The Colloquium will take place today Wednesday 10 September
2025 in the Budinich Lecture Hall at ICTP at 16:00 hrs
CET.
Biosketch:
Michele Parrinello has been full Professor of Computational
Science at ETH Zurich since July 2001. Until March 2003 he was
Director of the Swiss Center for Scientific Computing (CSCS) in
Manno and is now with the Italian Institute of Technology in
Genoa, Italy as Senior Researcher - Principal Investigator:
Atomistic Simulations.
Born in Messina, Italy, in 1945, he obtained his degree in physics
in 1968 from Bologna, Italy. Prior to joining ETH, he was Director
at the Max Planck Institute for Solid State Research in Stuttgart,
Germany, and previous positions include research staff member at
the IBM Research Laboratory in Zurich, Switzerland, and full
professor at SISSA, Trieste, Italy. He is a former Member of
ICTP's Scientific Council.
Prof. Parrinello's scientific
interests are strongly interdisciplinary and include the study of
complex chemical reactions, hydrogen-bonded systems, catalysis
and materials science. Together with Roberto Car he introduced the
ab-initio molecular dynamics method, which he is still developing
and applying. This method, which goes under the name of
Car-Parrinello method, represents the beginning of a new field
and has dramatically influenced the field of electronic structure
calculations for solids, liquids and molecules.
Abstract:
Catalysis is at the heart of
chemical science and is key to the development of an
environmentally friendly chemical industry, yet the workings of
many key industrial heterogeneous processes like the Haber-Bosch
production of ammonia are poorly understood.
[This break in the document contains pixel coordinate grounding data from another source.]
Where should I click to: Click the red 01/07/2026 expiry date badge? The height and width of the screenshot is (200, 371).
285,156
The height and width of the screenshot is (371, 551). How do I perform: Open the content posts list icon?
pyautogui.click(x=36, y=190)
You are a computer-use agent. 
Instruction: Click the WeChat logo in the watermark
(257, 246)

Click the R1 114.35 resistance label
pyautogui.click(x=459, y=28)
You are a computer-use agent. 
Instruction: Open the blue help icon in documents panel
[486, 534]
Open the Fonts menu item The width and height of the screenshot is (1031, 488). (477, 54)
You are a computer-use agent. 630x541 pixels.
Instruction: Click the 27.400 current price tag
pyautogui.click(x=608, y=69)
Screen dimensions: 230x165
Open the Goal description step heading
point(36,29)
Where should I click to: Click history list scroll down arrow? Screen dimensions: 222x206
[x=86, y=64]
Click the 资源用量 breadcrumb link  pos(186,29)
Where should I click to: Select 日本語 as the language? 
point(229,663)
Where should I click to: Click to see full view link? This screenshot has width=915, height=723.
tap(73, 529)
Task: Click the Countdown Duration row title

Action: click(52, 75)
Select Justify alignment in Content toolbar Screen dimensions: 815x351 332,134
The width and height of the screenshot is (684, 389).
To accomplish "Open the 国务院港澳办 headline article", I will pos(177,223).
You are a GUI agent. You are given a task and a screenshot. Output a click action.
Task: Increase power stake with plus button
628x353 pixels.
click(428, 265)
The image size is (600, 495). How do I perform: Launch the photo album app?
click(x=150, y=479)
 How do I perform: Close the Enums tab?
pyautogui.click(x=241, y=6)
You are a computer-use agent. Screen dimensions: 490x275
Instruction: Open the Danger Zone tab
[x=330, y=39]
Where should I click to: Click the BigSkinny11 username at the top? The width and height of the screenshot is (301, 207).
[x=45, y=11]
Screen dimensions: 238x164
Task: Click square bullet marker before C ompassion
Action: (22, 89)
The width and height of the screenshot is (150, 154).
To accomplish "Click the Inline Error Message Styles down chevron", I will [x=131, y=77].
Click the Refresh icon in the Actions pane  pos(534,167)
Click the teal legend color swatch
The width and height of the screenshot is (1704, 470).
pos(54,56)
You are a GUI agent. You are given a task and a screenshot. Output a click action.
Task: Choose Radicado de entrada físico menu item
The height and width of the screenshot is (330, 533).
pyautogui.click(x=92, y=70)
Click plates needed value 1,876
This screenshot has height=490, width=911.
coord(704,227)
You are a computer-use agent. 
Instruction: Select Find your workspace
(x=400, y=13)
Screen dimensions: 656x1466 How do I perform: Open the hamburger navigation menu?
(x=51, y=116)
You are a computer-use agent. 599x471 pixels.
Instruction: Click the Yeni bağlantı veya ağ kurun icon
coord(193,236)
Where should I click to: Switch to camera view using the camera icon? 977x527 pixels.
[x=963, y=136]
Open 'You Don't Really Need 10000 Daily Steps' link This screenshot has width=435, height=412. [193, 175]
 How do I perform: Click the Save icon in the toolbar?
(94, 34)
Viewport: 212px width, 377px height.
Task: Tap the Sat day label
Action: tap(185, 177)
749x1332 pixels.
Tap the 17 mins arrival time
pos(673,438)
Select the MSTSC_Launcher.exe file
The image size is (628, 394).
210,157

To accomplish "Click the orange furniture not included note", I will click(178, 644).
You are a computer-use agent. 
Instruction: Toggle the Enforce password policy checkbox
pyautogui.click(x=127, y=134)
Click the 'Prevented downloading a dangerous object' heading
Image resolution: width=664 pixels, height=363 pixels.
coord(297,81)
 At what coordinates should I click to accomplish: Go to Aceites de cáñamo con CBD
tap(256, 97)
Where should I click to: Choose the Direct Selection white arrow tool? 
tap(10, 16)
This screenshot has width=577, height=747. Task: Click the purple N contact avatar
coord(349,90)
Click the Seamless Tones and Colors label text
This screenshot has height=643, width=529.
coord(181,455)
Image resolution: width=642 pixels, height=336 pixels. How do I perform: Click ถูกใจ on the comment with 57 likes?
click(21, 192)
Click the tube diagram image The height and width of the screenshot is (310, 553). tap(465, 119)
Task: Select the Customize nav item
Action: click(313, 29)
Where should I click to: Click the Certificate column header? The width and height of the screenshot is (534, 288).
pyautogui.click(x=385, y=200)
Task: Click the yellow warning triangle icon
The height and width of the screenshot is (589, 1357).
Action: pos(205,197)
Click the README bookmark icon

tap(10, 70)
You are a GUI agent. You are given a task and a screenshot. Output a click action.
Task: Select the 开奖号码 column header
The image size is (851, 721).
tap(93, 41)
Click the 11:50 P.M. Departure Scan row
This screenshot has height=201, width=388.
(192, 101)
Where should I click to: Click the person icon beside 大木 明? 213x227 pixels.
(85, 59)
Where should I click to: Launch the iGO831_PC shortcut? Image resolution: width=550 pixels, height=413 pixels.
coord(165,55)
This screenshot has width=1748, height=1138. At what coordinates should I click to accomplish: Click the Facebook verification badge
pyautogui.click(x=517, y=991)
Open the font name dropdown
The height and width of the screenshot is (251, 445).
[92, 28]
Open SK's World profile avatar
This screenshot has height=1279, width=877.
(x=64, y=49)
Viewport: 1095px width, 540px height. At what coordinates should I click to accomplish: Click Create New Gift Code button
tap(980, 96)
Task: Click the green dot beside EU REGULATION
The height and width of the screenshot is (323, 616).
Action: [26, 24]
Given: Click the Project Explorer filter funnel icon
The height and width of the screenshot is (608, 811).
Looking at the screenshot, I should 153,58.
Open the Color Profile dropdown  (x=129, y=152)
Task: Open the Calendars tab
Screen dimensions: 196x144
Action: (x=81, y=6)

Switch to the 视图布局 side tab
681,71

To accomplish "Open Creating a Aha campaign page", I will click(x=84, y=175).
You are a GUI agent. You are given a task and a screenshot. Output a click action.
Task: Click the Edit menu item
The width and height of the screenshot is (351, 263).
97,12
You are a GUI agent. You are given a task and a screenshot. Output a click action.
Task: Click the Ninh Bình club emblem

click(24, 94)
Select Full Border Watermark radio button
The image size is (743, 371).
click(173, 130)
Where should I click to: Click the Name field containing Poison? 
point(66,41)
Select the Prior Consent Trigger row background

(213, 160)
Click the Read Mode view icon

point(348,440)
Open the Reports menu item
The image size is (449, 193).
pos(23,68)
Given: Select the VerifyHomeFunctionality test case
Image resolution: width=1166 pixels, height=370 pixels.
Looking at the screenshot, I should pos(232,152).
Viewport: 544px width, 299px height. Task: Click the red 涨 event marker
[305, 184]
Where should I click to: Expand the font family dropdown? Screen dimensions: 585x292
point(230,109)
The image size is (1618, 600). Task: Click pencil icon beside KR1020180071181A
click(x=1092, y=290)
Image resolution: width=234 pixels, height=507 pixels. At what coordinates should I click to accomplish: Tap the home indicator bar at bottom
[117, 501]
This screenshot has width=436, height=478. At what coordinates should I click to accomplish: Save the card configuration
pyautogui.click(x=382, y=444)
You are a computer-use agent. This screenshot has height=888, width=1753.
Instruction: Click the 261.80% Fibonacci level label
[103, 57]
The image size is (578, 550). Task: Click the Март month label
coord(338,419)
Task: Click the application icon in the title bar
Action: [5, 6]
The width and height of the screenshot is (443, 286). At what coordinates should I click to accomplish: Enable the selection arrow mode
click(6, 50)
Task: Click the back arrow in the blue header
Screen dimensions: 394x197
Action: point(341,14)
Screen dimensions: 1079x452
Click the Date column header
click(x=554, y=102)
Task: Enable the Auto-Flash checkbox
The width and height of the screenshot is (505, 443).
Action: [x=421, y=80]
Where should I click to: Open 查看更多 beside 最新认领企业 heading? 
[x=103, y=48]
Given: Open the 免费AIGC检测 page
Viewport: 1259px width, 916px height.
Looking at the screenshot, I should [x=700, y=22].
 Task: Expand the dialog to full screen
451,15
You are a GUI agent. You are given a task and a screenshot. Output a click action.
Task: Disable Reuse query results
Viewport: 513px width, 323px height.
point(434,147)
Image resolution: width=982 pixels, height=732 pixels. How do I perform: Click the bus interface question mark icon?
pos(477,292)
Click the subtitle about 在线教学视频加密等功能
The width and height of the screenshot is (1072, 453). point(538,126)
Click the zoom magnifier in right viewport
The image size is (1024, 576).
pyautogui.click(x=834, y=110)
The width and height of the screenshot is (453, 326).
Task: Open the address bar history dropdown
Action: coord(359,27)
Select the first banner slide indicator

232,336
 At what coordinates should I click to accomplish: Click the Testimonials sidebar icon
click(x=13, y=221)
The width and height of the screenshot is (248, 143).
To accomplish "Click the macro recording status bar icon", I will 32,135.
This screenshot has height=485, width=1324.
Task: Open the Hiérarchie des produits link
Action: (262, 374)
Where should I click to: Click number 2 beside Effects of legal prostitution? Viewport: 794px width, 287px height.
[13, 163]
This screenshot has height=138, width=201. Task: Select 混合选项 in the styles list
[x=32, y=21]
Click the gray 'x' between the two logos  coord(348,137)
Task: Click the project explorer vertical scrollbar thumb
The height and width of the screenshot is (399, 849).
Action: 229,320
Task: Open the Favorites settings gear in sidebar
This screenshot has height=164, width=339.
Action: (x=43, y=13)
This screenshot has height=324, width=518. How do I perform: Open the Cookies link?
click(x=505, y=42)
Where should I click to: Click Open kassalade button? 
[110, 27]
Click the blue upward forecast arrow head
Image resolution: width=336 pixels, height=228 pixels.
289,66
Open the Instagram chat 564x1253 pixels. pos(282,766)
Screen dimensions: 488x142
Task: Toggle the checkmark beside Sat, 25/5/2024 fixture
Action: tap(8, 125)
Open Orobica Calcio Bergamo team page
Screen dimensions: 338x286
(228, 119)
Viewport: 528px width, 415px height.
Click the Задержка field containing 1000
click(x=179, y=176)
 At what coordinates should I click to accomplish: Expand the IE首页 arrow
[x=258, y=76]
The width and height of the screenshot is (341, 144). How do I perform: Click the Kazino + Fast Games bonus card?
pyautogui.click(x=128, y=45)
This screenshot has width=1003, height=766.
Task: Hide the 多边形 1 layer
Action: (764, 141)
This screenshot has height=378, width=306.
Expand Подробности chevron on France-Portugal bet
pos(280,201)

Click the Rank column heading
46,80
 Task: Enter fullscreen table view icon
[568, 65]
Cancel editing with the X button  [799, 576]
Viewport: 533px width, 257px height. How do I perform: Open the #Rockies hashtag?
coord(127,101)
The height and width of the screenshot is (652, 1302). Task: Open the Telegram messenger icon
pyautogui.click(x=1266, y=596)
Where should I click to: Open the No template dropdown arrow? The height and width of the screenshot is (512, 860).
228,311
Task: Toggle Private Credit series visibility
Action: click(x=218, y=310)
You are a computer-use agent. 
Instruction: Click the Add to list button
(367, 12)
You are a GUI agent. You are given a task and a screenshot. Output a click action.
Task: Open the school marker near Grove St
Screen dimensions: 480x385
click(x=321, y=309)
This is the result of
a gap that has so far existed between the low temperature regime
at which experiments and theoretical investigations have been
feasible and the high temperature and high pressure operando
conditions. This gap is being closed more slowly by experiments
and more quickly by theory. Progress in theory has been fueled by
the application of machine learning methods to ab-initio-like
molecular dynamics simulations. These simulations have revealed a
very complex behavior in which the presence of the reagents
modifies not only the surface structure but sometimes also the
bulk. An industrial catalyst is not just a support for active
sites but is transformed by temperature and reagents into a highly
fluctuating state of matter in which active sites are continuously
formed and destroyed, thus avoiding poisoning. We shall also
review from a personal perspective the complex and long pathway
that has enabled addressing such a complex problem.
Light refreshments will be
served after the event.
For info, see link: https://indico.ictp.it/event/11104
The Colloquium takes place during the "Conference on Frontiers
in Atomistic Simulations: from Physics to Chemistry and
Biology".
For info on the conference, see link: https://indico.ictp.it/event/10863/
Looking forward to your participation.